> Task directions
The output must consist only of the lines from the one with "Select the Daily chart period" through the end of the listing, restated exactly and free of pictures.

> Given data
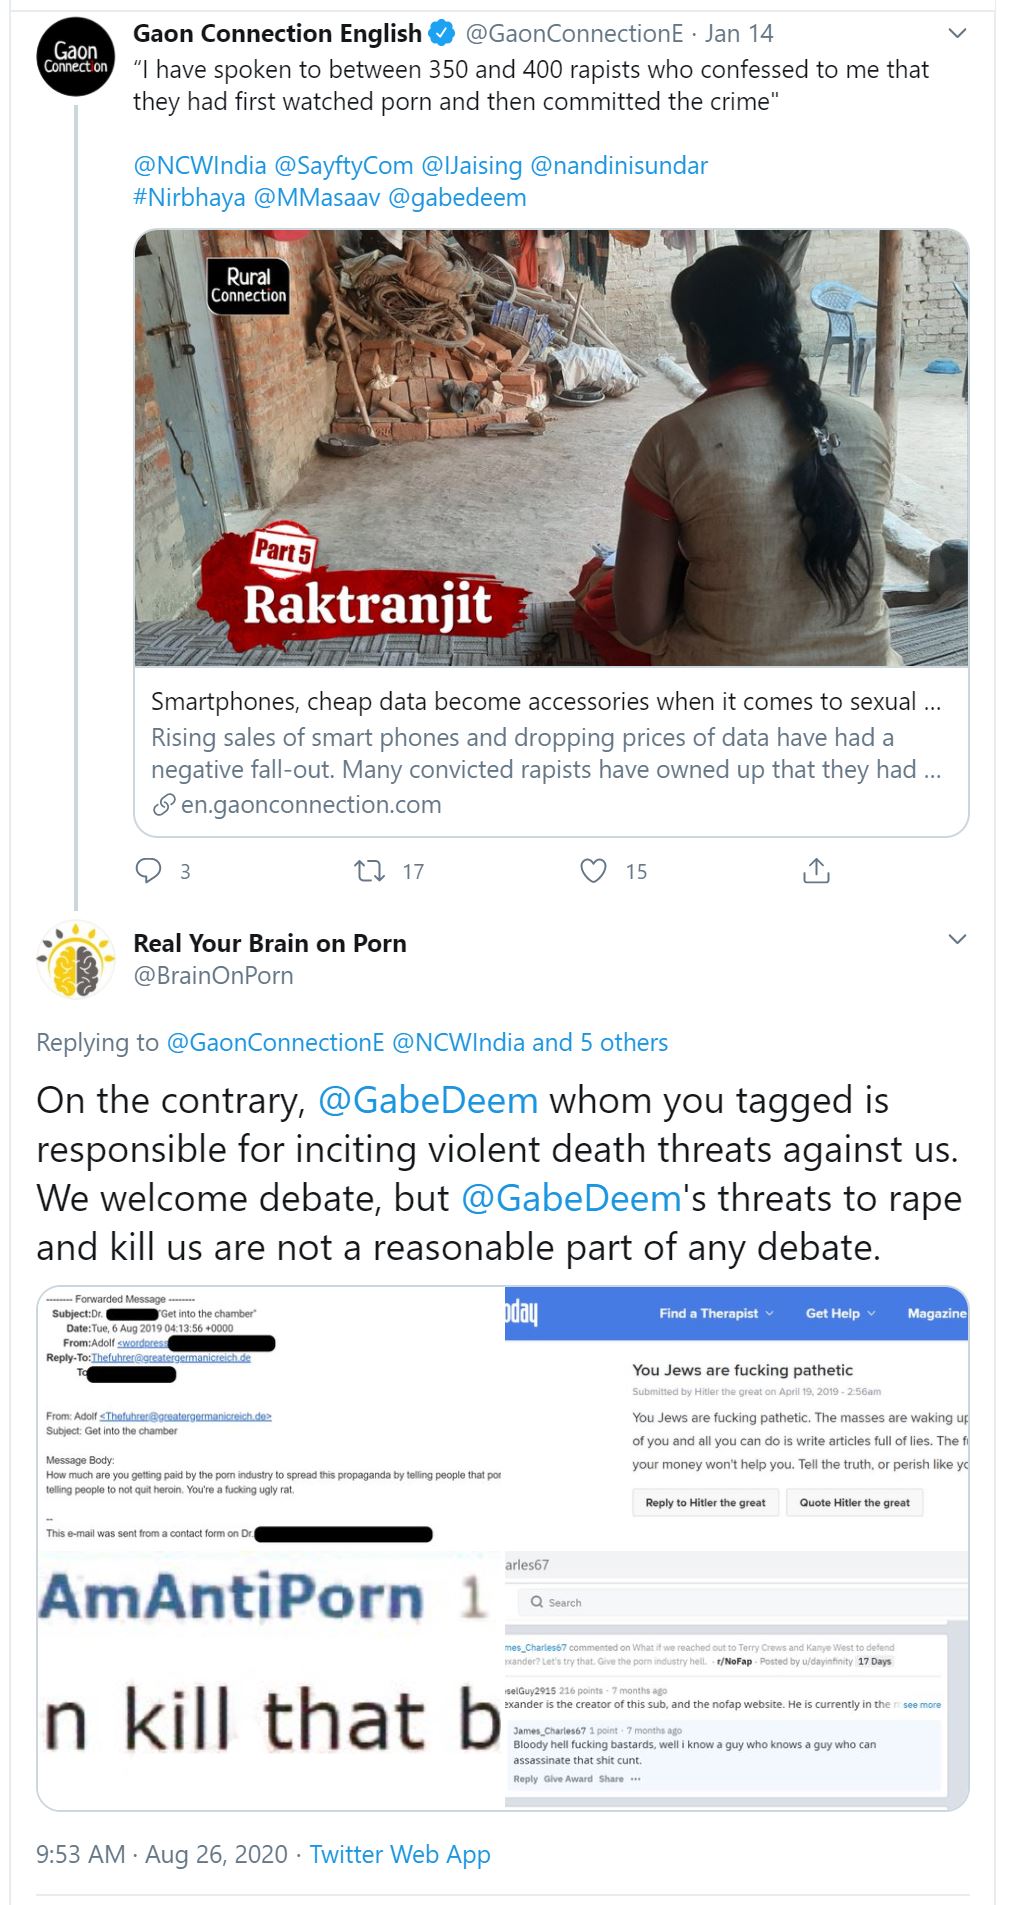Image resolution: width=1011 pixels, height=1905 pixels.
Task: Click the verified badge beside Gaon Connection English
Action: click(x=441, y=34)
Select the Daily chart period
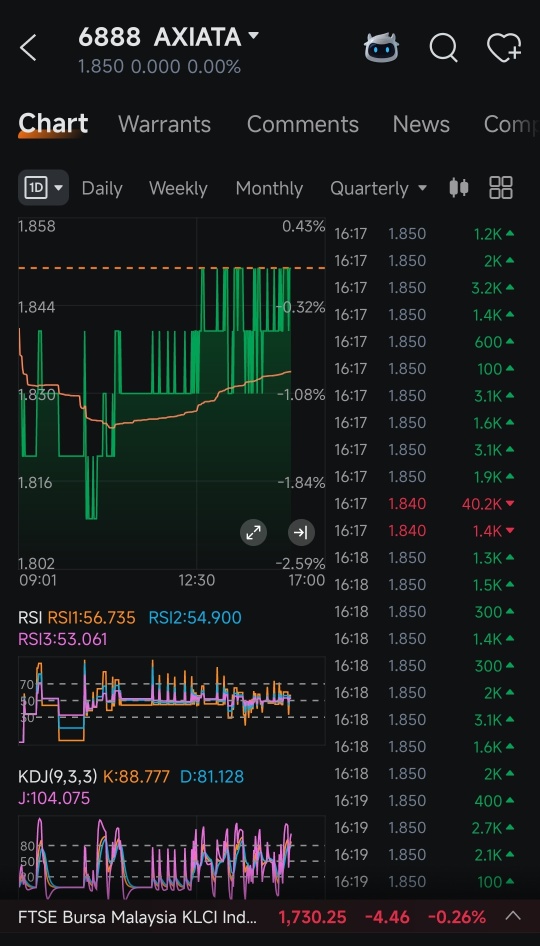 pyautogui.click(x=102, y=188)
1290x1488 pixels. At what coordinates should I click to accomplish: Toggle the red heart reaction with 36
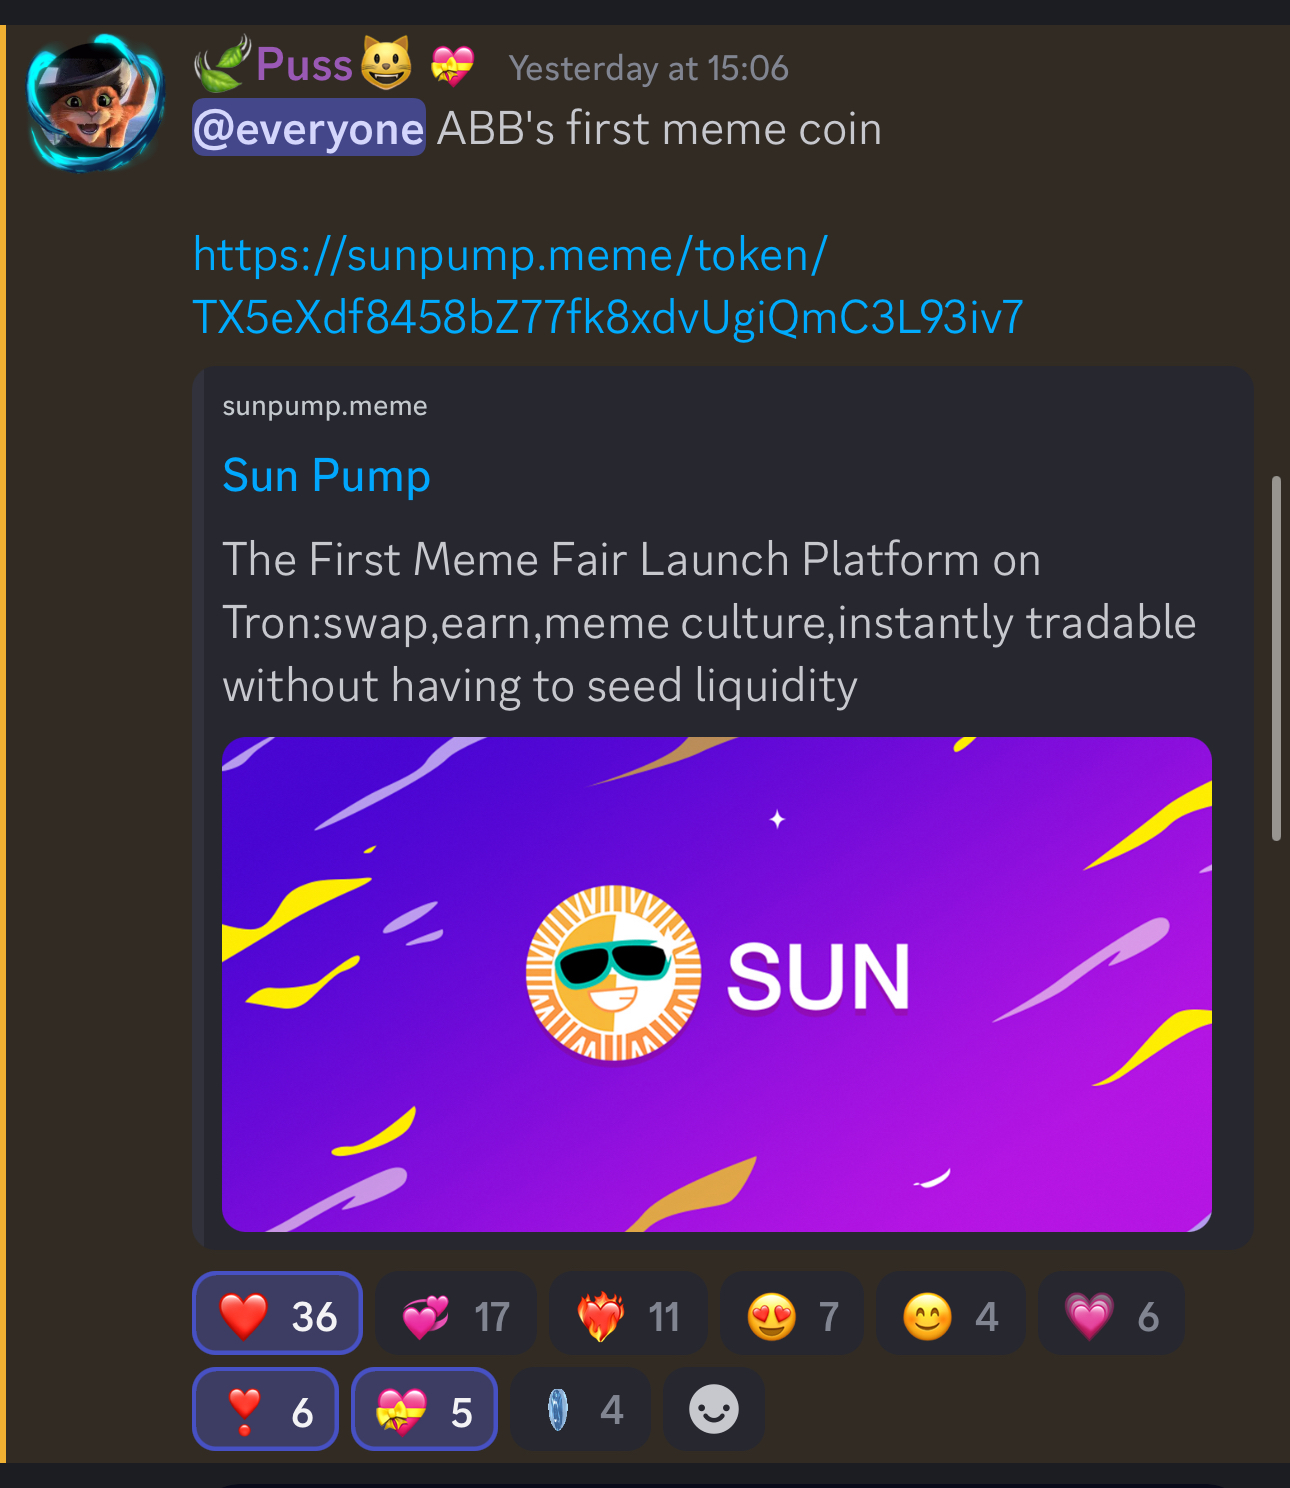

> Your solution
Select the Daily chart period
 pyautogui.click(x=102, y=188)
1290x1488 pixels. At what coordinates should I click to accomplish: Toggle the red heart reaction with 36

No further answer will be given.